Concrete is one of the most commonly utilized building materials in construction industry because of its versatility. Among the constituents of concrete cement is expensive and also a major producer of carbon dioxide (CO2). So, it is highly imperative to use non-conventional cementing materials in place of the conventional materials. In this research work, an attempt has been made to study the influence of Biomedical Waste Ash (BMWA) blended with Textile Sludge Ash (TSA) on fresh, mechanical and durability properties of concrete. Concrete grade C-40 has been used for this research work and the mix design was carried out as per American Concrete Institute (ACI)-4R-93 mix design standards. Five different concrete mix test specimens were casted by varying the content of the wastes as cementing material.

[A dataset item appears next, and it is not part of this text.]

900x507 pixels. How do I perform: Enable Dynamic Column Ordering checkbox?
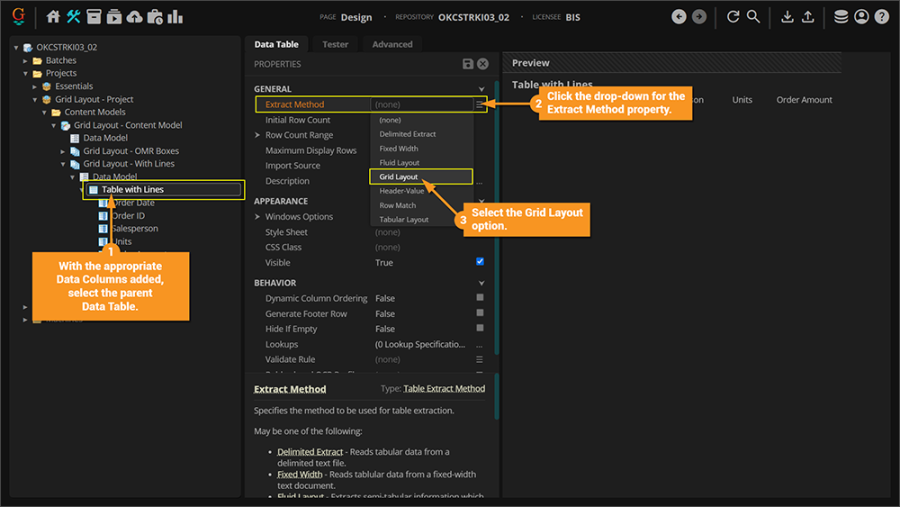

From fresh properties of concrete, the workability was studied by slump and compaction test followed by density test. From mechanical properties, compressive strength, split tensile strength and flexural strength were studied. From durability perspective, resistance water absorption and elevated temperature effect have been studied. Further, Scanning Electron Microscopy (SEM) and X-ray Diffractometer (XRD) tests were conducted on the samples to study the microstructure of powder formed concrete sample after 28 days curing period. Finally, a cost comparison was done between the conventional and optimum non conventional concrete with the wastes as cementing material. The experimental results showed an improved mechanical properties and resistance to durability for the concrete with the wastes as cementing materials which were mostly due to the Pozzolanic properties. The optimum mix of concrete from strength and durability perspective was improved up to 5% replacement of biomedical waste blended with textile sludge. The X-ray Diffractometer (XRD) pattern showed the presence of mineralogical good composition for cement content includes portlandite, ettringite, quartz, calcite and okenite in cement and aggregate phases. The SEM image result showed that the enlargement of interfacial transition zone by decreasing the pore proportion and a denser calcium silicate hydrate gel as compared with control mix. From cost perspective, the Mix 1 was 2.7% cheaper when compared with control mix.